I put parts of the framework to the test in two different contexts: client-related and personal advice.I’m guiding a client through a marketing support Request for Proposal (RFP) process as part of their growth plan implementation strategy. In brief, when I suggested the idea of testing out two final candidates simultaneously for the first phase of work (to ensure cultural fit and generate more ideas) they kindly replied with, “This is why we pay you the big bucks!” So, I was able to successfully draw an appropriate idea from the framework to help a client widen options.
A friend asked for career advice about whether to study for an intensive series of difficult tests in order to keep her position, or to move on to another organization that doesn’t require she pass these tests. I briefly shared with her the overarching framework and key guiding questions, but it was a little too much for her to absorb. So, you have the option of downloading a cheat sheet on the framework from their website, but it may be difficult to assimilate it in a way that provides greater confidence and clarity to your natural decision-making style.
What I’ll Apply Moving Forward
Three more of the lessons I’m already using more deliberately are:
- Use of data when helping clients understand usefulness of ‘devil’s advocate hat’
- Construal-level theory and prospective hindsight
- Coaching and capitalizing on unexpected successes
Please let me know how you enjoy the book and what you find most applicable!
Heath, C. & Heath, D. (2013). Decisive: How to Make Better Choices in Life and Work. Crown Business.

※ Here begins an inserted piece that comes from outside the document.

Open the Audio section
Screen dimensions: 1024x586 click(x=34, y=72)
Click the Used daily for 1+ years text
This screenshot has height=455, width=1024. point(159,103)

Covey, S. R. (1989). The 7 Habits of Highly Effective People: Powerful Lessons in Personal Change. New York: Simon and Schuster.
Photo Credit: via Compfight with Creative Commons licenses
Signposts courtesy of KungPaoCajun
Gain some distance before deciding courtesy of Patty Maher
Different ways to get there courtesy of Al_HikesAZ
Giselle, Imagine what you would find if you applied WRAP to PP?
This whole model assumes that we don’t have blind spots
Thanks for this Giselle – I have been curious about this book since it came out. I have really enjoyed the other Heath brother books and found them very useful and helpful. But I was wondering if there was much new in this one. It has been on my wishlist since it was released, so I’m still deciding. 🙂 What would you suggest?
Hi Tiggy, Very true, blind spots can always be a problem. However, I think the authors do a fine job of providing a few techniques in the Reality Test You Assumptions section for mitigating their existence.
Hi Lisa, I’d say go for it! There are definitely studies you will be familiar with, but there are also many more that may be new to you. And the way the authors introduce the research makes it very accessible and practical. Plus, I think it’s a great book to loan to others.
Giselle – then using WRAP what are some of the reality checks on PP?
This book is excellent and all the insights I gained from reading this can apply to every business related and personal decisions I make in my life. I’ve recommended this book to many of my friends.